Sem que houvesse pedido do trabalhador, o juiz decidiu fixar indenização de R$ 450 mil por dano moral e cerca de R$ 150 mil como pensão alimentícia, em parcela única. Como a prova vai contra a reclamação, a empresa decidiu recorrer e o reclamante sexagenário, se for receber, vai esperar bastante — diferentemente do acordo.
Procurado pela ConJur para comentar a decisão, D’Ambroso apenas se limitou a dizer que, “como o caso está na Justiça e irei apreciá-lo, a Loman me veda de comentar”.
Em diferentes graus, casos semelhantes têm ocorrido em homologação de acordos extrajudiciais. É o que ocorreu em acordo feito por um ex-diretor de uma empresa sediada no exterior, que fechou acordo para quitar algumas pendências do contrato.
Após ser desligado da empresa e receber os valores da rescisão, o ex-diretor buscou a representante da empresa reclamando o pagamento de férias e bônus. A empresa sugeriu ao ex-diretor a pactuação de um acordo, com o pagamento de uma indenização de R$ 98 mil.

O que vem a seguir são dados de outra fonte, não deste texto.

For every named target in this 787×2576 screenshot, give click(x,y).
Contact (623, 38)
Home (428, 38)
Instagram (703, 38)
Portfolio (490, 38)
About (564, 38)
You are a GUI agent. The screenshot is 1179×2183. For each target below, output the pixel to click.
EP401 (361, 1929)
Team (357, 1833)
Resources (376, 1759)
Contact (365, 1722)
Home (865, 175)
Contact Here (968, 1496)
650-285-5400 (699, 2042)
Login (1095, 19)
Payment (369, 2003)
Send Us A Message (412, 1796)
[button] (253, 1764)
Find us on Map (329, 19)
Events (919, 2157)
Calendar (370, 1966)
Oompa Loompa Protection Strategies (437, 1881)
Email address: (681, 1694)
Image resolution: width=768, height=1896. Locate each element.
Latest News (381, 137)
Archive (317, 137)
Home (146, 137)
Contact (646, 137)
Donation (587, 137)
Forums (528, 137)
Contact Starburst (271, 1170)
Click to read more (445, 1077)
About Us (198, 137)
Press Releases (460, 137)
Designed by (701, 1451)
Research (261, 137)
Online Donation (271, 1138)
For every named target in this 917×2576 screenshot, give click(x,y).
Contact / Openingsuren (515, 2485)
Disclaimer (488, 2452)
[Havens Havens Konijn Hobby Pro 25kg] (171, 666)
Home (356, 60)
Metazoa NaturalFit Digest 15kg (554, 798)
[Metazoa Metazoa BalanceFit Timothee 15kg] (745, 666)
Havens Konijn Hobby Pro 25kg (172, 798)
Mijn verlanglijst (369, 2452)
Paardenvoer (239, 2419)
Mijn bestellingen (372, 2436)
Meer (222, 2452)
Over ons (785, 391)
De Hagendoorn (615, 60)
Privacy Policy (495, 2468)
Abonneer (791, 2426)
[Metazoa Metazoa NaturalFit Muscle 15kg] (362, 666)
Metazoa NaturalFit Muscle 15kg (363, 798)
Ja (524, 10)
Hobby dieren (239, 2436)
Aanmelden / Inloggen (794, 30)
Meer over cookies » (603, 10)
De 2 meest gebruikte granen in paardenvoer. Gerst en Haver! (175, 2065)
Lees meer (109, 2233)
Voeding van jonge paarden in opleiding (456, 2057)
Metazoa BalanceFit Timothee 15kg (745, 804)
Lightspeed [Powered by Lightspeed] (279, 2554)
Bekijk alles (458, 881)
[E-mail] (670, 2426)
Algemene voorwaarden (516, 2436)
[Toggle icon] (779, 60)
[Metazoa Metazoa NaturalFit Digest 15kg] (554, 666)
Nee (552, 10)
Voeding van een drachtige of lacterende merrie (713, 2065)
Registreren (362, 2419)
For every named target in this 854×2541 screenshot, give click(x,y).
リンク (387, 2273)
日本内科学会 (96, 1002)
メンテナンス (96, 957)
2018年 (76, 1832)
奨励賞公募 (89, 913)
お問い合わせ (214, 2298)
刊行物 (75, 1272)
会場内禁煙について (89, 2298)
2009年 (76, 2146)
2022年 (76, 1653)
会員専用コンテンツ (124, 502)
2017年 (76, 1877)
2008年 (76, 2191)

Distribuído a uma das varas do TRT da 2ª Região, a juíza recusou-se a homologar o acordo, que implicava a extinção da relação de emprego. Entendeu que não seria possível “conferir chancela judicial de tamanha abrangência”, pelo fato de o acordo contemplar apenas o pagamento de bônus. Ou seja, não poderia tratar da extinção da relação de emprego em sentido amplo.
Em caso recente, o juiz Márcio José Zebende, titular da 23ª Vara do Trabalho de Belo Horizonte, negou a homologação de acordo extrajudicial celebrado entre empregado e empregador, por entender que implicava renúncia a verbas rescisórias. Segundo o juiz, o valor do acordo correspondia apenas à multa de 40% do Fundo de Garantia por Tempo de Serviço (FGTS), sem pagamento de aviso-prévio, férias proporcionais e 13º salário proporcional. Para ele, não houve negociação real, pois o empregado praticamente se limitou a renunciar ao recebimento das verbas rescisórias
A falta de um entendimento definitivo sobre a abrangência dos acordos extrajudiciais traz insegurança e gera episódios como os apontados pelo juiz de Passo Fundo. No TRT da 2ª Região há orientação da Cejusc no sentido de que “a transação interpreta-se restritivamente, não sendo possível a quitação genérica de verbas”. No Tribunal Superior do Trabalho (TST) há precedentes aceitando a quitação integral, mas não há posição definitiva. No TST, a jurisprudência é flutuante. A 4ª Turma, por exemplo, defende a “álgebra buliana” nas homologações: sim ou não. O que não se aceita é a homologação parcial.